Los laureles se los lleva Gil Navarro, en su composición de Adam. Inquieto, perturbado, casi imbancable y saltarín, resulta una suerte de Puck dentro de la obra. El espíritu taimado, risueño y bellaco, que termina siendo el catalizador dramático del viaje, cuando no el chivo expiatorio. Con una gran inversión física, Gil Navarro no para un segundo y lo compone con verdadera virtud y maravilla. Paker por su parte, también la rompe en su rol de Tick, junto con el coro de mujeres, la producción de arte y el vestuario que son, lisa y llanamente, alucinantes. Lo más flojito de la partida, sea tal vez, Moria. Todavía insegura en los diálogos, nerviosa, un tanto desafinada y sin matices por ahora, la capocómica está un poquitito por debajo de la excelencia de sus compañeros. Es que, su personaje, que era sin lugar a dudas el más oscuro, sofisticado y complejo del film (interpretado magistralmente por Terence Stamp) en la puesta teatral pierde su facetado y queda, hasta cierto punto, menos armado. Eso, sumado a que aún no se percibe una búsqueda real en la composición de la actriz, nos pone ante una Bernadette que todavía no se decide a aparecer en toda su vulnerabilidad, complejidad, refinamiento, sensibilidad y sabiduría.

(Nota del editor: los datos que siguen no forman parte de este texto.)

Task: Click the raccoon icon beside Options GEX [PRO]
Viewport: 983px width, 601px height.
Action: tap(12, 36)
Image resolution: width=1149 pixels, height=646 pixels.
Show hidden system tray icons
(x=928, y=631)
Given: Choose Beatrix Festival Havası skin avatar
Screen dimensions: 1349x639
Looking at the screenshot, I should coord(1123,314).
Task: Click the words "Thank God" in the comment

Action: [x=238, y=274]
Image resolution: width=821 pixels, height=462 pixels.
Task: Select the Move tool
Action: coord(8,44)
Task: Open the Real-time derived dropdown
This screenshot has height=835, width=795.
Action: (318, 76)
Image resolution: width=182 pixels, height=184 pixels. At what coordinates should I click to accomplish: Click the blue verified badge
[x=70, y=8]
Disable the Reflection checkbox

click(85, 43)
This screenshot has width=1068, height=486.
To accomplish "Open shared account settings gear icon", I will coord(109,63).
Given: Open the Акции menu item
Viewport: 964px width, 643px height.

Ojo, así y todo, la cosa igual funciona por esas cuestiones mágicas del teatro. En el balance final, la obra es poderosa, entretenida, brillante y muy, pero muy divertida. Una fiesta de color envolvente y sabrosa, a la que vale la pena invitarse. Porque lo que permanece intacto de aquel espíritu revolucionario de la película en este musical, es esa idea intoxicante de que, ser mujer, ya sea por nacimiento, opción, o convencimiento, vale todo el sufrimiento que nos pongan enfrente. Porque es la cosa más potente, vigorosa y hechiceramente misteriosa del universo.

Así, con todo el brillo, los tacones y la máscara de pestañas.

Mi consejo: ¡Vayan a verla! Y después, péguense regia panzada y cierren un restó, como hicimos nosotras.